Lorana crinkled her forehead in confusion. “What makes you say that?” she asked. “I’ve only talked with Talith.”
“While it’s true that a dragon can talk to anyone he chooses, only riders bonded to a dragon can address one–and usually only their own. No rider can talk to another dragon unless he can hear all dragons. Do you know how few can do that?”
Lorana could only shake her head.
“Torene is the only one I can think of,” J’trel said. “And I don’t think she has your way with them. It’s more like you feel than talk to them.”
“You don’t?” Lorana asked in surprise. She looked out to Talith and smiled fondly at the blue. “I’m sorry, I–”
“Lass, when are you going to stop apologizing for your gifts?” J’trel interrupted her gently.
Oh, I don’t know, maybe when your society stops being a patriarchal hellscape.

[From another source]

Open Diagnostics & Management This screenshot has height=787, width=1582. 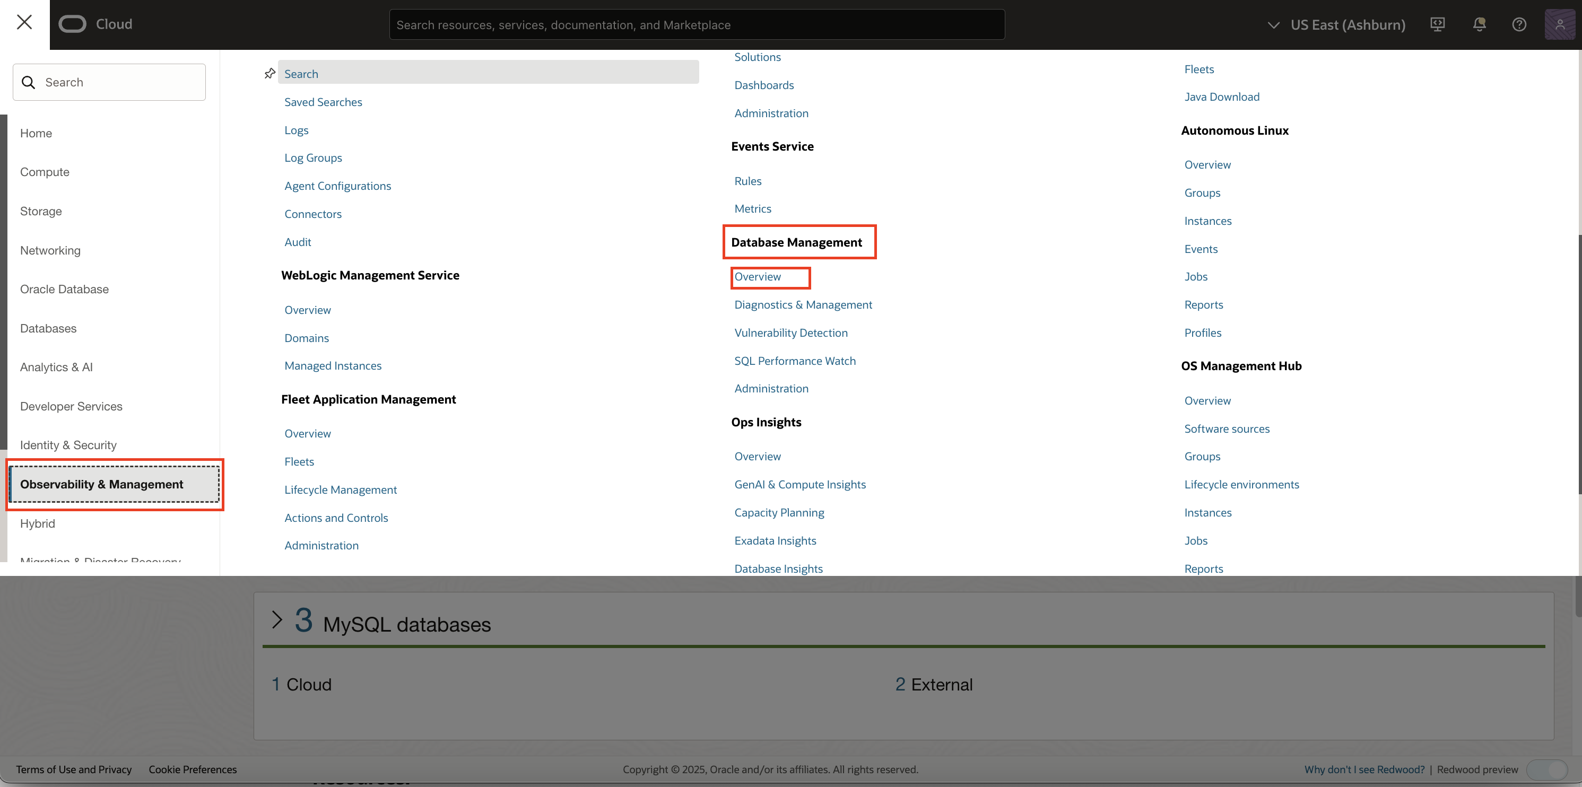[x=803, y=304]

J’trel is a privileged man asking why a woman isn’t using her skills to the fullest. Has he noticed at all how women are treated outside of the Weyr? Has he paid any attention at all to how the Weyrwoman gets treated in the Weyr? I’ll bet he hasn’t, because nobody would want to risk the patriarchal wrath of misbehaving around dragonriders. Plus, although it’s in the future compared to here, Aramina showed us why that talent isn’t necessarily one to flaunt everywhere.
The narrative, however, prefers to say that this feeling of not feeling like you have a purpose in life a symptom of the “deep shock” that came from the utter destruction of the population during the plague and that Pern is suffering survivor’s guilt on a planet-wide basis. But no, Pern doesn’t need therapists, and is steadfastly refusing to reinvent them in the face of the multiple planet-wide disasters that ravage the planet regularly, both scheduled and unscheduled.

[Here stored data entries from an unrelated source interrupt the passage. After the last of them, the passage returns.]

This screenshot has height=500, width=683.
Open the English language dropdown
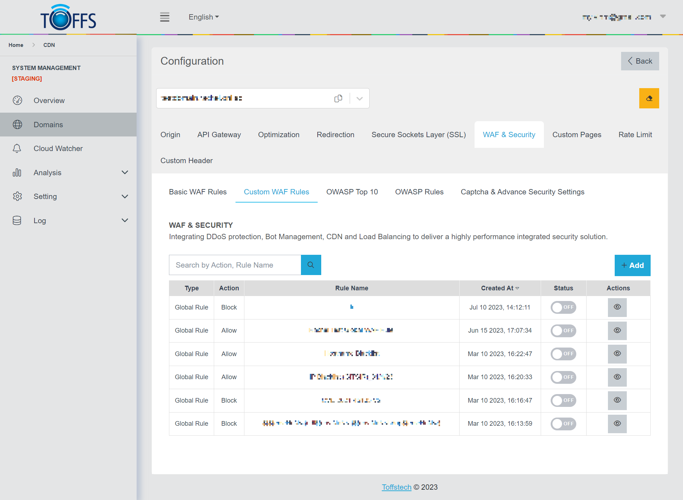(x=203, y=17)
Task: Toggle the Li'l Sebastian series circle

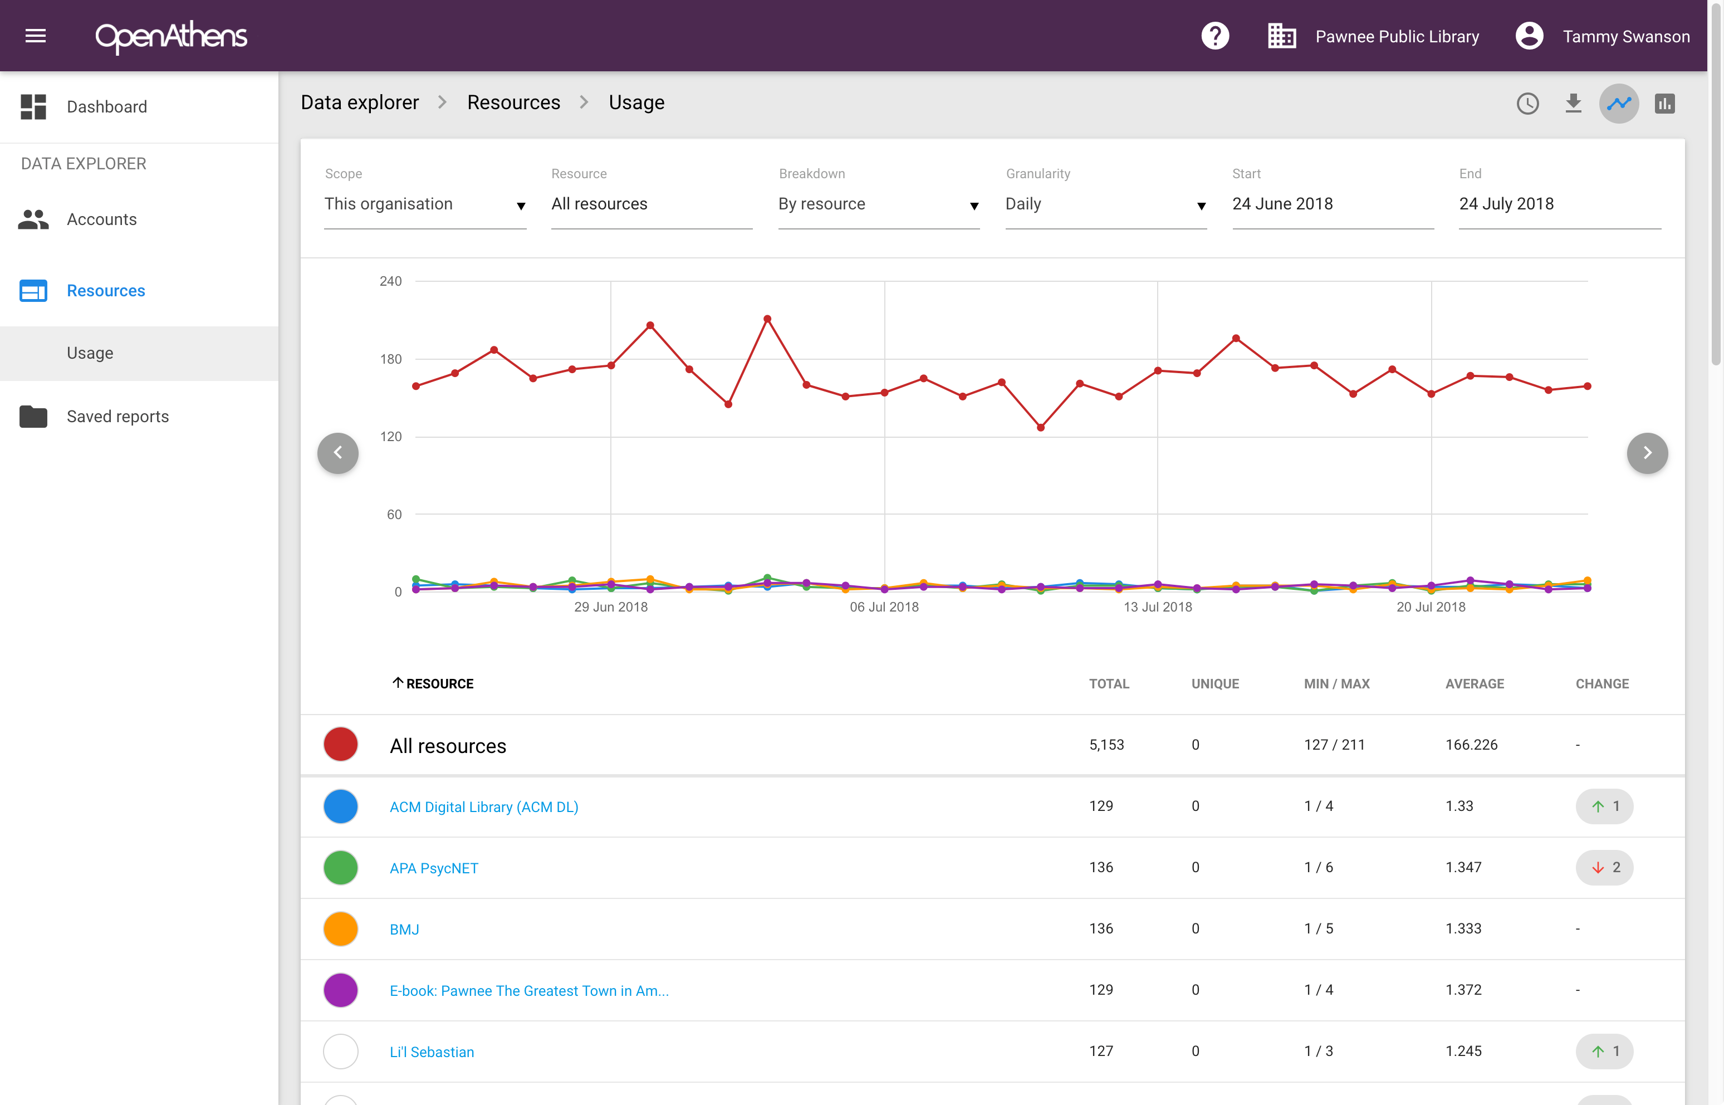Action: pyautogui.click(x=341, y=1051)
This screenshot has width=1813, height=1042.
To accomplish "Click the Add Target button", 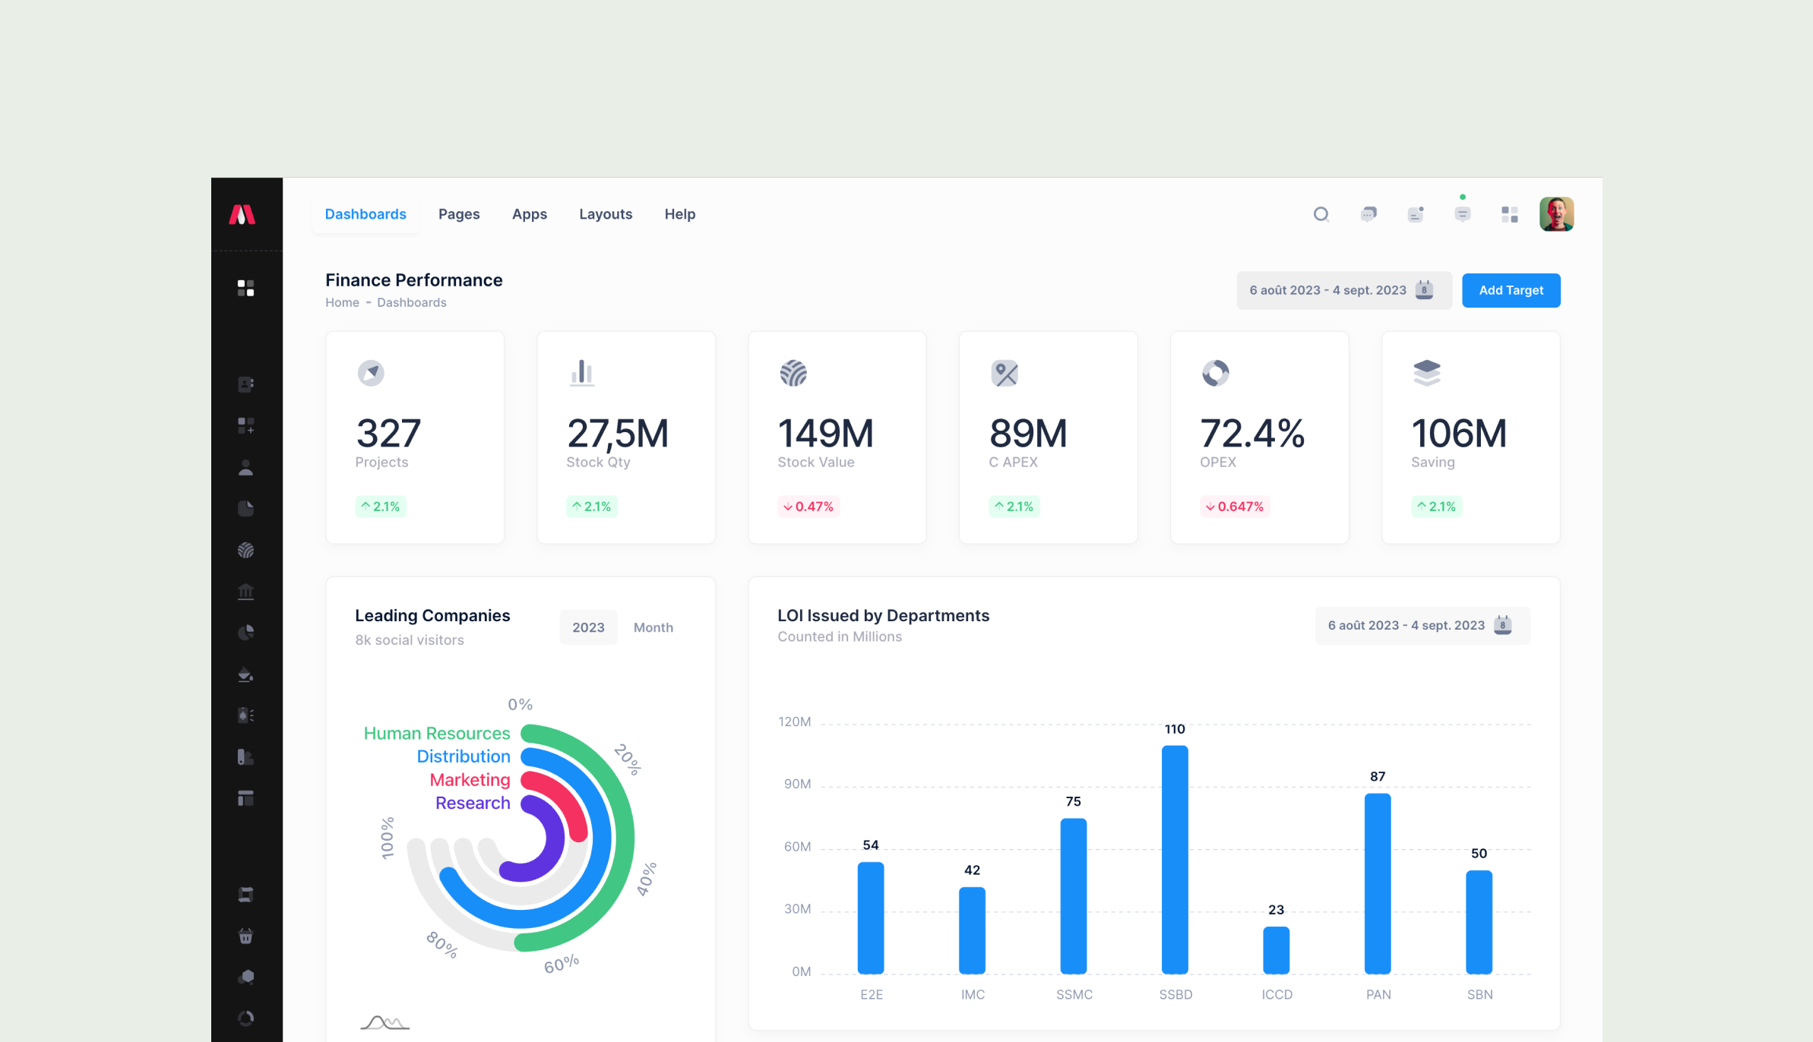I will pyautogui.click(x=1511, y=290).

J’trel gives Lorana the possible purpose of drawing all the creatures in Pern, and they have a laugh about the recovered Grenn having a less successful first flight because it’s too fat to fly from all the eating and loungng it’s been doing while healing. At least it’s not being fatpohobic about a human. Which is a pretty low bar to clear.

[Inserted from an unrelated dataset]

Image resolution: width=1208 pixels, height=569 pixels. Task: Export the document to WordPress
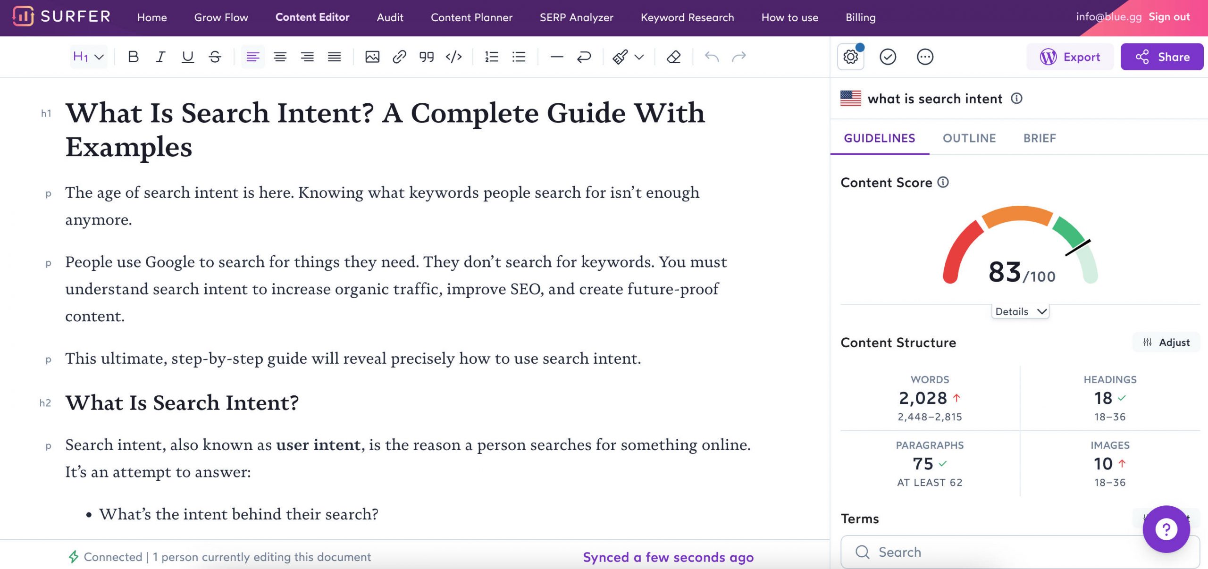(x=1070, y=57)
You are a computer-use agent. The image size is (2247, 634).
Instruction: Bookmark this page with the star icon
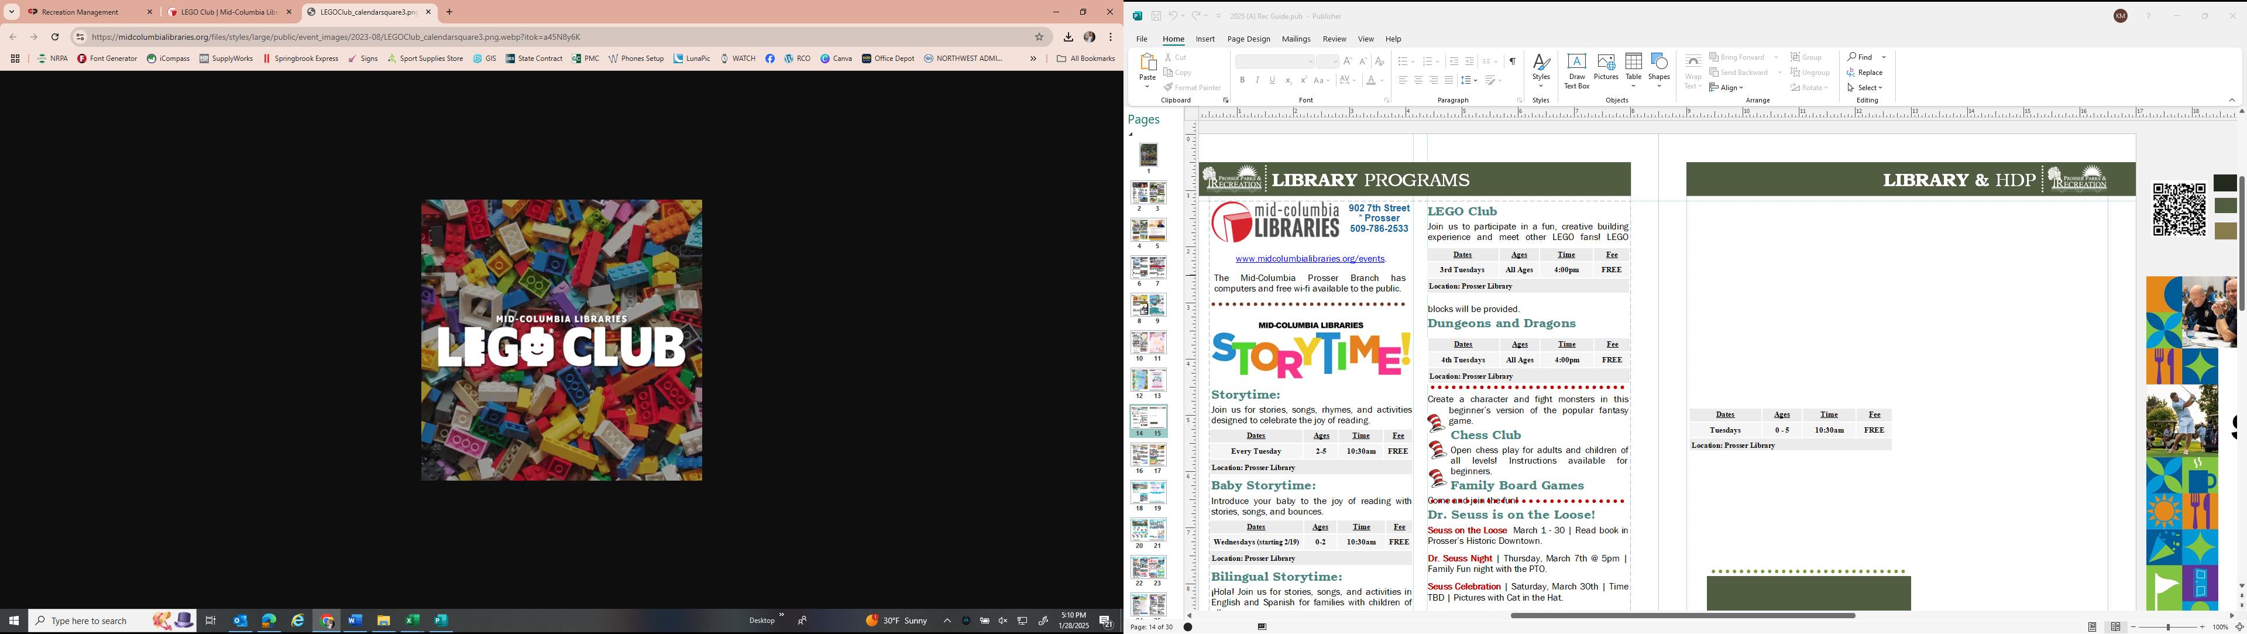coord(1039,37)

Coming back to the present, there’s some gawking over the drawings that Lorana can produce versus a superstition that has no real business being on Pern about women in ships being bad luck for the sailors. The captain points out it’s supposed to be a short shakedown run and takes Lorana on as Healer to see whether or not this ship can deliver on the promise of being a ship that can run between holds in the intervals between Threadfalls during a Pass.
Which goes smoothly and the chapter ends with J’trel very certain that Lorana will end up as a Weyrwoman, perhaps Pern’s finest.
Nothing like expectations. And also the strong possibility that J’trel might interfere as much as possible to get the result he wants.
As a first chapter, it’s a little weird, honestly. There’s not a lot of foreshadowing, and I guess that Lorana’s ability to draw is going to be the gun on the mantelpiece, unless it’s her ability to talk to all the dragons.
Right now, the narrative seems a bit lost, like the characters claim to be. We got some useful attempts at worldbuilding, and we got to know how these characters met, but I don’t know that anything very specifically contributed to plot in this chapter.
Which makes me worry that the editoral immunity that the first author had got extended to the new one, because the first author was being a helicopter parent with regard to this book.